### ACTIVITY:
Scan the records below. List lines holding "computer".

━━━ SUPPLIED RECORDS

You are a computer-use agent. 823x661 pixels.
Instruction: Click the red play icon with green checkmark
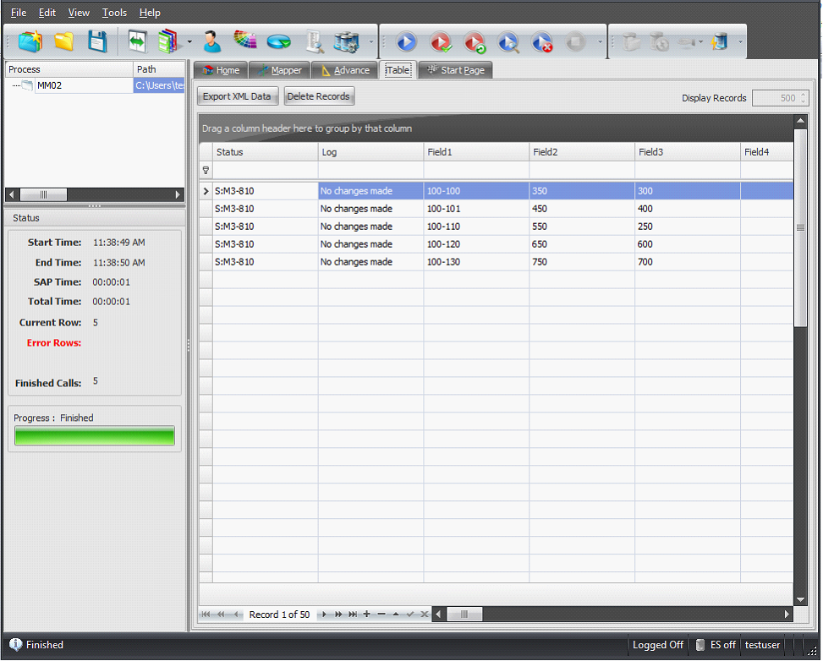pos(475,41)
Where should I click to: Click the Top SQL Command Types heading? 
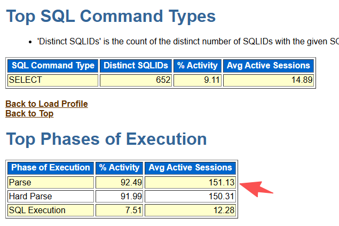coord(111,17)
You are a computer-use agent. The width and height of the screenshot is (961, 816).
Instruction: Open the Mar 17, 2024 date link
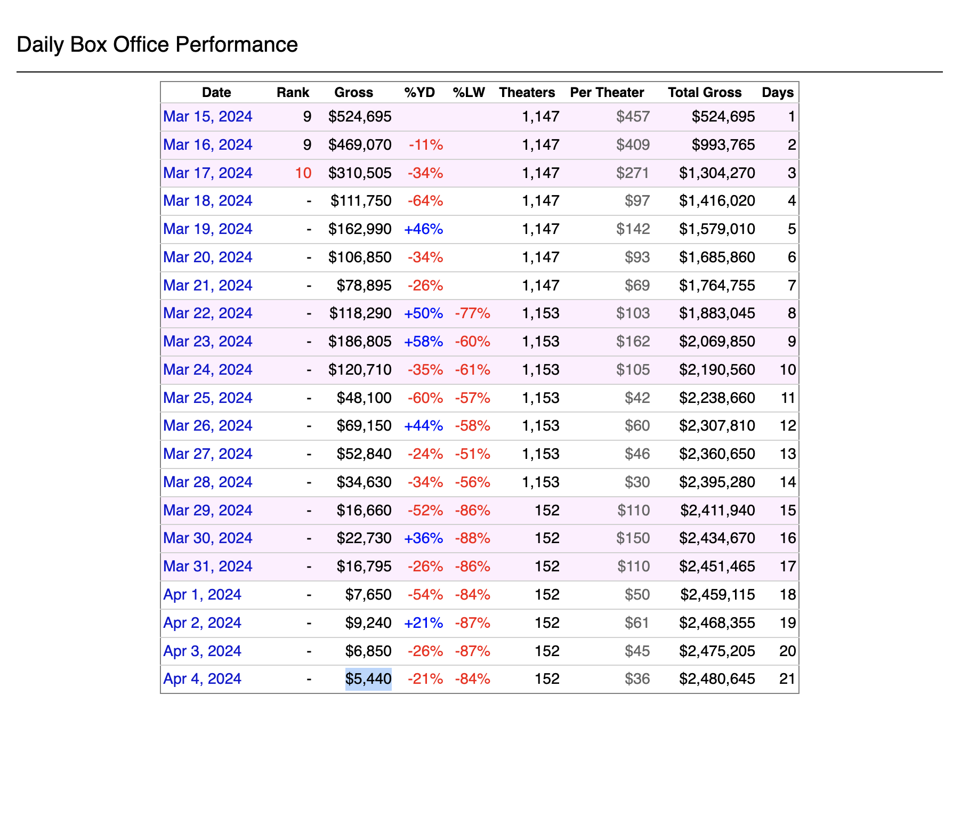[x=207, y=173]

━━━━━━

### TASK RESPONSE:
You are a computer-use agent. 823x661 pixels.
You are a computer-use agent. The width and height of the screenshot is (961, 816).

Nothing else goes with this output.